Todo va bien, viendo paisajes impresionantes primero de valles fértiles con huertas donde distingo sólo habas, lechugas y maíz, y después de altas montañas verdes arriba y abajo, vacas, asnos, cabras y ovejas hasta que seguimos un río Mantaro que va hundiéndose. Cuando el camino esta excavado en la montaña a una altura tal que el río queda allí abajo a lo lejos, se nos hace más estrecho (en realidad sólo cabe el bus y en las curvas tiene que hacer maniobra) y nos parece que el gordito van demasiado deprisa. Es un bus especial con las ruedas muy gordas y grandes y muy separadas del coche, su aspecto es de un todo terreno. En algunas curvas se tambalea y da la impresión de que vamos a volcar. Entonces Beni me agarra y grita; pero no llama la atención porque todas las demás también gritan.
El monologuista nos vende purgas contra el acaris. ¿Por qué tomarla en ayunas? ¿No tenemos nosotros hambre por la mañana temprano? Pues así mismito le sucede al gusano.
Beni me propone bajarnos en la primera parada y alquilar un cuatro por cuatro por lo que sea, pero la convenzo de que este señor hace este camino diariamente. A partir del almuerzo, ya no hay tanto peligro. Declina.

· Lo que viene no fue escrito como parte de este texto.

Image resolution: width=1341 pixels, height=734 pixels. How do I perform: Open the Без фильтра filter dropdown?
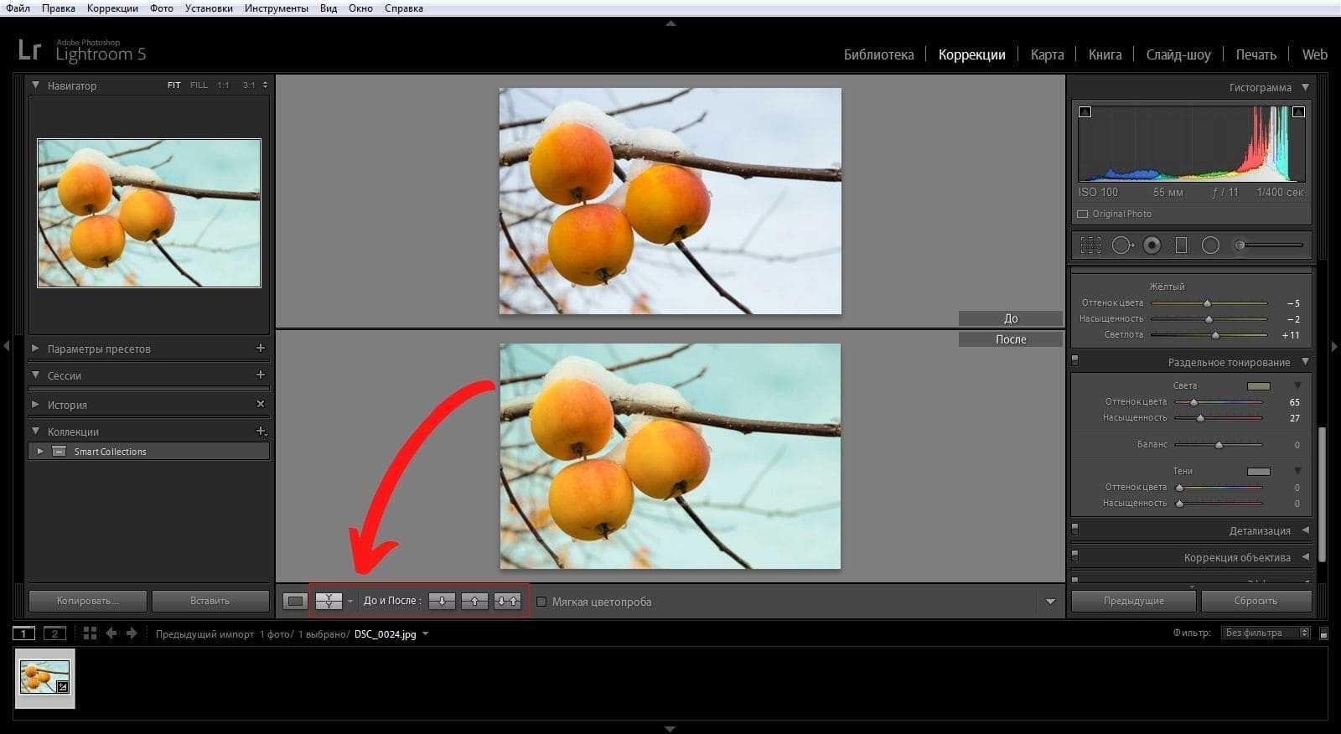(x=1265, y=633)
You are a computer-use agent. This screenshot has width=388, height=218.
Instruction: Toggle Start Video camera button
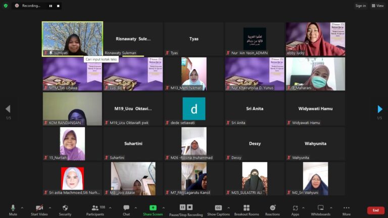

Montan señoras con gorros y cestas gritando habitas, cancha, agüita de cebada miniña, gelatina gelatiiina, yuca sancochada por un solesito, frito casero calentito por un sol. Definitivamente, esto es más divertido. Paramos en un restaurante (dibujo) de paredes de adobe, techo de lata y suelo de cemento, un niño juega a ser el camarero. Yo como cuy y Beni unas vainas gigantes con una fruta blanca en su interior, rodeando el hueso, y que llaman pakai.
Vamos tan deprisa hacia el abismo que no hay quien dibuje. Penita pues estamos ante los paisajes más rebonitos que haya visto jamás. Los últimos kilómetros se hacen más áridos, las chumberas van perdiendo frente a los grandes cactus tipo oeste americano, opuntia, y zigzaguean bandas de colores en las montañas como en La Quebrada de los Andes argentinos. Desaparecen hasta los eucaliptos, que parece el árbol del país, y lo que más vemos son árboles de la pimienta en el cauce del río.
Desde Huanta ya hay asfalto. Las vendedoras traen ricas empanadas y helados de lúcula. Vemos algunas ferias de ganado animadas y borrachas. Niños que sestean junto a los perros y las ovejas. Mujeres sentadas en las piedras del río.Cultivos de papaya. Pastores con machete. Puentes colgantes de madera y hierro. Casas de adobe. Niños trabajando y viejitas cargando leña. Todos desperdigados como caídos de la mesa del almuerzo de su enorme dios.
Ayacucho es una gran ciudad entre montañas. Las casas van subiendo, al fondo, por las faldas. El Hostal La Crillonesa nos encanta. Tiene la alegría que queremos. Negociamos una habitación arribota del todo, con una terraza donde se ven salir las torres de una infinidad de iglesias sobre casonas bajas que, ahora, empiezan a iluminarse.